→ Excerpts from a dataset
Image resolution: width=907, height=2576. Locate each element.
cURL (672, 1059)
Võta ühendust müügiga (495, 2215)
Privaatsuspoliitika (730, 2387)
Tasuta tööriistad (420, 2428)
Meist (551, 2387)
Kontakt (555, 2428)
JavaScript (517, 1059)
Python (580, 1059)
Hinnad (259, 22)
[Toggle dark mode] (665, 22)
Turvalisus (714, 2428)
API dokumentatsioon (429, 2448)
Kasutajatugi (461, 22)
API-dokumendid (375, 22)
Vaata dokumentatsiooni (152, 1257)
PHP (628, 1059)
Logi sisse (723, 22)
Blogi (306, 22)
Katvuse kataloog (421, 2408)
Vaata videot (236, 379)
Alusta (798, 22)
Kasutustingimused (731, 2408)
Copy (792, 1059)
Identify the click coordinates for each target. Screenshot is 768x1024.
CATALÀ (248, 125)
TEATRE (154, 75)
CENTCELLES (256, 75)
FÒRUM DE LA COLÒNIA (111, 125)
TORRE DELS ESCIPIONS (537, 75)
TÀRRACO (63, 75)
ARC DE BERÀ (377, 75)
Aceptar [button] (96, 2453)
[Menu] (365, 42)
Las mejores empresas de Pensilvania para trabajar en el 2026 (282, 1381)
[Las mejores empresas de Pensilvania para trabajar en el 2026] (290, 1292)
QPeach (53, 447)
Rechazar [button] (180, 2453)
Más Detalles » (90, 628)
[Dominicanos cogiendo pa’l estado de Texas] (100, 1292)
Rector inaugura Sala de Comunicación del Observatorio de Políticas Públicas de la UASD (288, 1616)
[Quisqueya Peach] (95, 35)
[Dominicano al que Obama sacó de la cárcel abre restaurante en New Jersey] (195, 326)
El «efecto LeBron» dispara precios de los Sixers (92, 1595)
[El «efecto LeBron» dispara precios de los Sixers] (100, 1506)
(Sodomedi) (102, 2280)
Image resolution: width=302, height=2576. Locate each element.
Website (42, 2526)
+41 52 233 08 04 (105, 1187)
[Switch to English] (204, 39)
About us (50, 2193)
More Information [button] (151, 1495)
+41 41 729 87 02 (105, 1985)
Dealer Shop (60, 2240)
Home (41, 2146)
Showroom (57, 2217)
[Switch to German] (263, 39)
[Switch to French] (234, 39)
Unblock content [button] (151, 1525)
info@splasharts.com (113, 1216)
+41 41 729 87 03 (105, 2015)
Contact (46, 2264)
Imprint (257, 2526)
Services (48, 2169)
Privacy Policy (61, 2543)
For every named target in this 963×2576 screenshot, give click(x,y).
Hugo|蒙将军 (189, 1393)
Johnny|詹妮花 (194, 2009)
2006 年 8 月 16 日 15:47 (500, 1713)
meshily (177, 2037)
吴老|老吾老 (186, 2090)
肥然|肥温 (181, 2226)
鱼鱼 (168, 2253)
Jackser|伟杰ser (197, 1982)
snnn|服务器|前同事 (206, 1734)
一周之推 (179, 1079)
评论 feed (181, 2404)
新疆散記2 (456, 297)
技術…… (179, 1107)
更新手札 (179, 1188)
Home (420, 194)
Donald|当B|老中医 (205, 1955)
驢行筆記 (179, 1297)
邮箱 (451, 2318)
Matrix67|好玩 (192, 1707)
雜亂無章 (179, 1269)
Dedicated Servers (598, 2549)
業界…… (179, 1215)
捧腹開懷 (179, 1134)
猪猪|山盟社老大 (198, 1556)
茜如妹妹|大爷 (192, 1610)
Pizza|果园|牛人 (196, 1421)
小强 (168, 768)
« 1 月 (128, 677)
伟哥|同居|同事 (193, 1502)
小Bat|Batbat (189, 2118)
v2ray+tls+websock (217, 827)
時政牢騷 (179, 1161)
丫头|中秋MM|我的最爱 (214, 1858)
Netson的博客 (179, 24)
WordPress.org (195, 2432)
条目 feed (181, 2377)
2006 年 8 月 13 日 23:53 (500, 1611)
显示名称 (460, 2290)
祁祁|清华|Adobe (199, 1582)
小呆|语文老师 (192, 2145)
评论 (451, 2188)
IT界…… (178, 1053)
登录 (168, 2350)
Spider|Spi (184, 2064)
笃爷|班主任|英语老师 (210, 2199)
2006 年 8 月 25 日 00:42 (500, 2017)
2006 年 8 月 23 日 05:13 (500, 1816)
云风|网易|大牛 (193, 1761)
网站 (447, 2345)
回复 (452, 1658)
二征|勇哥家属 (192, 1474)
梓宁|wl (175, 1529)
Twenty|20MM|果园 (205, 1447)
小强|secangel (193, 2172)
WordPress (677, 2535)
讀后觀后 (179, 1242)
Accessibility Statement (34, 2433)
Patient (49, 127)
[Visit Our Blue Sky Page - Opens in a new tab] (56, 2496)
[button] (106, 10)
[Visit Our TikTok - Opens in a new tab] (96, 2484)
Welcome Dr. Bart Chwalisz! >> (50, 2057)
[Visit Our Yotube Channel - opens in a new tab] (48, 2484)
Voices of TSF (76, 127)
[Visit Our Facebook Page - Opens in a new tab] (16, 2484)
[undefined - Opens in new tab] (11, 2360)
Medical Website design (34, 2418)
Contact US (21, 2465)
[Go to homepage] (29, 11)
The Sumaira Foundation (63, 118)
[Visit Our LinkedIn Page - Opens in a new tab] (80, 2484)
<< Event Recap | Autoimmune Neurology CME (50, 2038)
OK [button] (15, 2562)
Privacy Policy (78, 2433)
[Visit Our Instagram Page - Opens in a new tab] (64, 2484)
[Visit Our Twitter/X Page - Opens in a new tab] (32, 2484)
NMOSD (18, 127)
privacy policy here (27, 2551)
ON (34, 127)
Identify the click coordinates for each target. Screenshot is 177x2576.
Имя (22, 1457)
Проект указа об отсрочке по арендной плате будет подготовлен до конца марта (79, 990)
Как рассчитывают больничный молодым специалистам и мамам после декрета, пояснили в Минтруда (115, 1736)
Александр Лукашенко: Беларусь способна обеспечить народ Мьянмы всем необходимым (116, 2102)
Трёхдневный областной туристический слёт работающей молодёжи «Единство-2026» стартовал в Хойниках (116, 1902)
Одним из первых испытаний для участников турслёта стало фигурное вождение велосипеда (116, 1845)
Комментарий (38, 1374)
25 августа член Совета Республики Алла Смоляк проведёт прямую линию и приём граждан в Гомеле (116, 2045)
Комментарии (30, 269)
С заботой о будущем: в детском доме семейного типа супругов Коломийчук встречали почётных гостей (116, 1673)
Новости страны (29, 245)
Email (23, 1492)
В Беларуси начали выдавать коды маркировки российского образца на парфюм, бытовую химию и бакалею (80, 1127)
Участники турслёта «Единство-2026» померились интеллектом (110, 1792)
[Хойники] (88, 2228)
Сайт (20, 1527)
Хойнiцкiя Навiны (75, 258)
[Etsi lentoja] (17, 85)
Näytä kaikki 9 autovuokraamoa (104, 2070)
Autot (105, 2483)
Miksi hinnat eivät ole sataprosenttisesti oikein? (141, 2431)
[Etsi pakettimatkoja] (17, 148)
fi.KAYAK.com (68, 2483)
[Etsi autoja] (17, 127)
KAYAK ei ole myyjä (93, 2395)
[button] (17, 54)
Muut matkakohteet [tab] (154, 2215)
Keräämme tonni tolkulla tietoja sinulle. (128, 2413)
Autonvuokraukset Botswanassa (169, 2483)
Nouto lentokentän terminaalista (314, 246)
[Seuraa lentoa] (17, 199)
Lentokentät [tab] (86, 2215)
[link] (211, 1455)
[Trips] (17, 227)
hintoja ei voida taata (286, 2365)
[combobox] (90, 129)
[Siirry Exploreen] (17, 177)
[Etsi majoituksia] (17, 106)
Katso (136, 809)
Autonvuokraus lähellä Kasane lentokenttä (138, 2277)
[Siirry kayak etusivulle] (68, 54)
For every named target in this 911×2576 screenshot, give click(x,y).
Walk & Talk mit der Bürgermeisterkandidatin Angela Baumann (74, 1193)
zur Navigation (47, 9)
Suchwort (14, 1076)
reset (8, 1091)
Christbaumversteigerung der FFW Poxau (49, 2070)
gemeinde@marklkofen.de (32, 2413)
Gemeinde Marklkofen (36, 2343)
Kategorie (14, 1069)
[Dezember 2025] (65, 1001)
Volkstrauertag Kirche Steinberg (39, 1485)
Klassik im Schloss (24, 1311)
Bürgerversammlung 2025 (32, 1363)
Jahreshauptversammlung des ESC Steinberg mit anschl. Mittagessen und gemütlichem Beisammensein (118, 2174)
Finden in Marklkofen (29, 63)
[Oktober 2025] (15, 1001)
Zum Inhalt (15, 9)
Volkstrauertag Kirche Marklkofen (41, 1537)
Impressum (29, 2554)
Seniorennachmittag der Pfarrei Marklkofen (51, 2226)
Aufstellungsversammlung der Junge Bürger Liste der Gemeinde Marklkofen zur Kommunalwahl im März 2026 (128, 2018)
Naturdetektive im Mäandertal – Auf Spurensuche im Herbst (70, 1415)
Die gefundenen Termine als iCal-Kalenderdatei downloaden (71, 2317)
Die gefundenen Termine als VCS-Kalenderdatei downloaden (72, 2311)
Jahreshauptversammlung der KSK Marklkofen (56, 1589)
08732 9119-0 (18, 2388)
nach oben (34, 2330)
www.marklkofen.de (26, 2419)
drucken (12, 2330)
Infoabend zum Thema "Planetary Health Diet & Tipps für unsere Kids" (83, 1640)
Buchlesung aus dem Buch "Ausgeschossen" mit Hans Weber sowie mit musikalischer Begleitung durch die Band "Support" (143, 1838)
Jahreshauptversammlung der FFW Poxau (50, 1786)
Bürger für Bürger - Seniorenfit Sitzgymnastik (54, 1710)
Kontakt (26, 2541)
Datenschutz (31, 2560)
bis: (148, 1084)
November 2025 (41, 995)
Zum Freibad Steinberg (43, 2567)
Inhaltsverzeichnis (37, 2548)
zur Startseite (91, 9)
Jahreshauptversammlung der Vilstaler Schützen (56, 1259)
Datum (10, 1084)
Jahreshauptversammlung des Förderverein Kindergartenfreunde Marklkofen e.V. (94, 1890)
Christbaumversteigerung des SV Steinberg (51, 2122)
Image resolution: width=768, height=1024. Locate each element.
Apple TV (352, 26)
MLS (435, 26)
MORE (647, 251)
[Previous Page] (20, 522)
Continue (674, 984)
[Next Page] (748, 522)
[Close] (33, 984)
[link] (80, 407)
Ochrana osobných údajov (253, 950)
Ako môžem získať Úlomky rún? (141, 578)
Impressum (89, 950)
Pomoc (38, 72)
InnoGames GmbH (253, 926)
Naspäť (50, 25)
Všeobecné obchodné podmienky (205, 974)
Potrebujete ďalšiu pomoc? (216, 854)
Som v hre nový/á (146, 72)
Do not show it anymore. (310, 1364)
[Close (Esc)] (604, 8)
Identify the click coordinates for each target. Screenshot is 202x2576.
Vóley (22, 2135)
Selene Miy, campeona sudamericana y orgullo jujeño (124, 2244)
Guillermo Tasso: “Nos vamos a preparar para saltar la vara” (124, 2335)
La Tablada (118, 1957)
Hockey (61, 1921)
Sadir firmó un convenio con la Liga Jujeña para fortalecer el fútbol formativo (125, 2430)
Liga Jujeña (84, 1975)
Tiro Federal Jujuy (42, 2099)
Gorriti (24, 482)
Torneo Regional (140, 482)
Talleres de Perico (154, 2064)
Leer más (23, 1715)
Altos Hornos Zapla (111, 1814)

→ Exercise goal
Taking the entries above, restate exactly those lines that fall between the line with "[Seuraa lentoa] (17, 199)" and the line with "Volkstrauertag Kirche Marklkofen (41, 1537)", keeping both of those lines too.

→ Result
[Seuraa lentoa] (17, 199)
Lentokentät [tab] (86, 2215)
[link] (211, 1455)
[Trips] (17, 227)
hintoja ei voida taata (286, 2365)
[combobox] (90, 129)
[Siirry Exploreen] (17, 177)
[Etsi majoituksia] (17, 106)
Katso (136, 809)
Autonvuokraus lähellä Kasane lentokenttä (138, 2277)
[Siirry kayak etusivulle] (68, 54)
For every named target in this 911×2576 screenshot, give click(x,y).
Walk & Talk mit der Bürgermeisterkandidatin Angela Baumann (74, 1193)
zur Navigation (47, 9)
Suchwort (14, 1076)
reset (8, 1091)
Christbaumversteigerung der FFW Poxau (49, 2070)
gemeinde@marklkofen.de (32, 2413)
Gemeinde Marklkofen (36, 2343)
Kategorie (14, 1069)
[Dezember 2025] (65, 1001)
Volkstrauertag Kirche Steinberg (39, 1485)
Klassik im Schloss (24, 1311)
Bürgerversammlung 2025 (32, 1363)
Jahreshauptversammlung des ESC Steinberg mit anschl. Mittagessen und gemütlichem Beisammensein (118, 2174)
Finden in Marklkofen (29, 63)
[Oktober 2025] (15, 1001)
Zum Inhalt (15, 9)
Volkstrauertag Kirche Marklkofen (41, 1537)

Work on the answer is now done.